■ DATA ENTRIES ■

%%

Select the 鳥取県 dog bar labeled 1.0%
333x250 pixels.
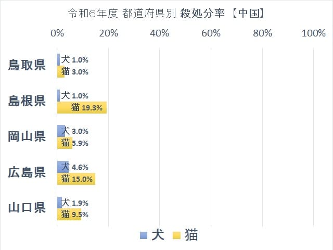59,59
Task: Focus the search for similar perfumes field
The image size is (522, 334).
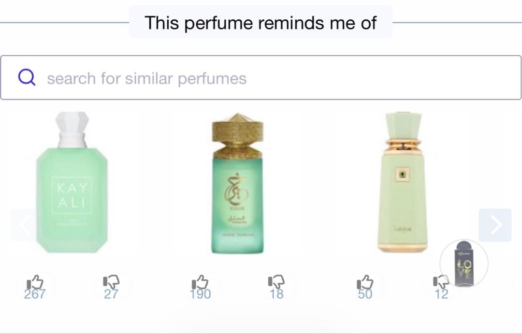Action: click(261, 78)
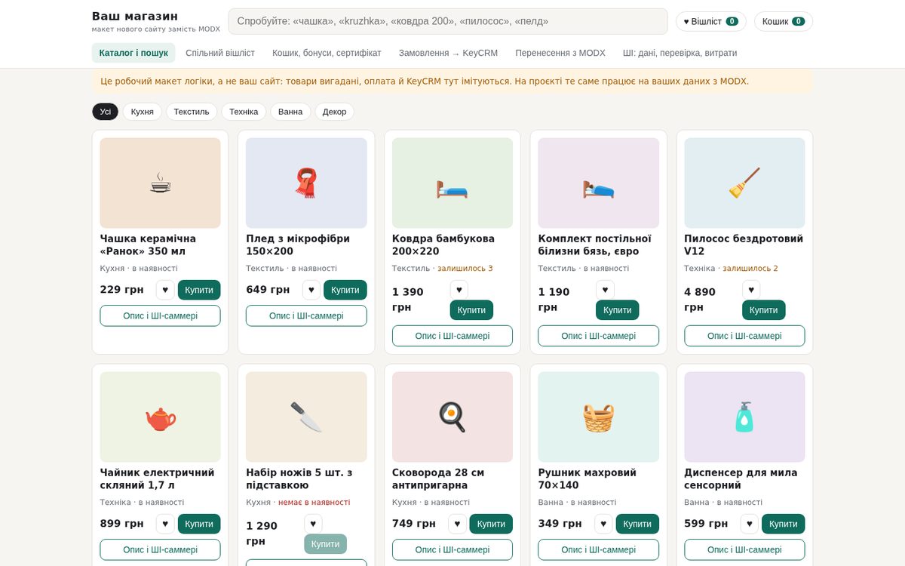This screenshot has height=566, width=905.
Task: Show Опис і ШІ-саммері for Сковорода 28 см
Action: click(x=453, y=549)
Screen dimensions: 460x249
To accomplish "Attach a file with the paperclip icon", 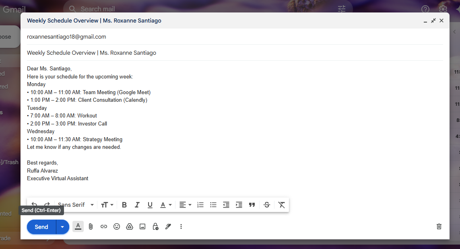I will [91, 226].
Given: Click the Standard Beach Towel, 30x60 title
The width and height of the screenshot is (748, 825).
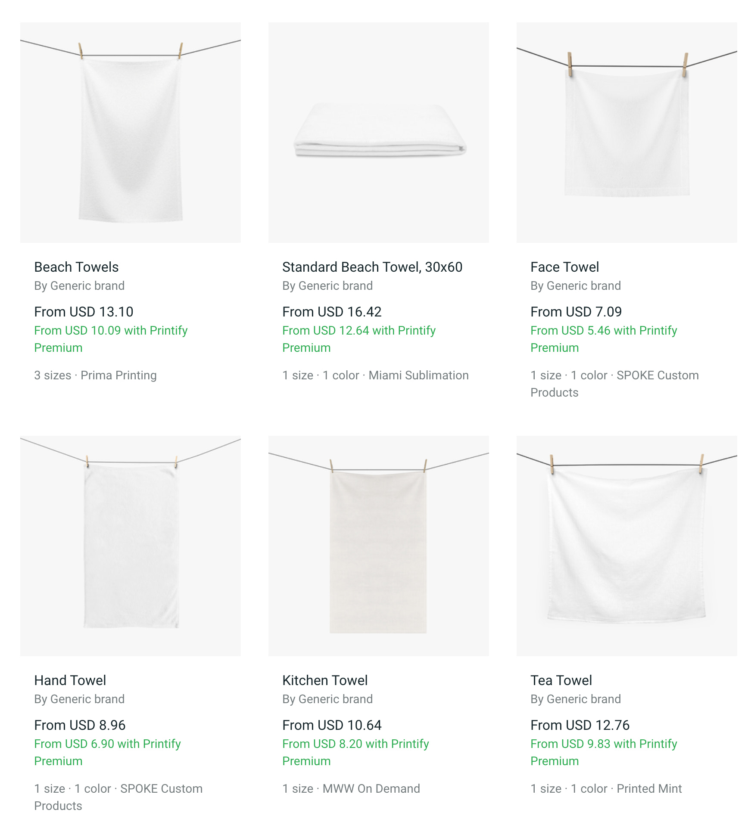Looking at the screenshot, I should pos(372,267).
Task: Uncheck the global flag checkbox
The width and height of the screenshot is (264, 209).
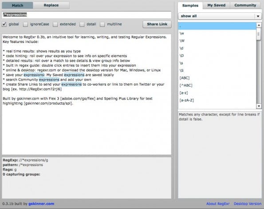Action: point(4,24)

%%
%%

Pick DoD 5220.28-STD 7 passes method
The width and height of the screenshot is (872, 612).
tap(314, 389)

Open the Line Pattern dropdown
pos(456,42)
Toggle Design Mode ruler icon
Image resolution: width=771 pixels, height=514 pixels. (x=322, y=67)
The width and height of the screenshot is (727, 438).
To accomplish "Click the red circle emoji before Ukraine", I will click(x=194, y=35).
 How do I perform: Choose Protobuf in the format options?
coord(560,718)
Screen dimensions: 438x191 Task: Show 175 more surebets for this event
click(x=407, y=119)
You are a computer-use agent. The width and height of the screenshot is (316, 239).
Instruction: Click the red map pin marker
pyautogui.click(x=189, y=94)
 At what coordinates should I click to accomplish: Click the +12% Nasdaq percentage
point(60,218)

%%

■ WHAT IS EXPECTED ■
Extract the rows starting at the line containing "Select the 鳥取県 dog bar labeled 1.0%" and ending at the line containing "Action: click(x=453, y=549)", and repeat them exactly. Leave the pictures out of your answer.

■ RESULT FOR THIS TASK ■
Select the 鳥取県 dog bar labeled 1.0%
333x250 pixels.
59,59
Task: Focus the search for similar perfumes field
The image size is (522, 334).
Action: click(261, 78)
This screenshot has height=566, width=905.
Task: Show Опис і ШІ-саммері for Сковорода 28 см
Action: click(x=453, y=549)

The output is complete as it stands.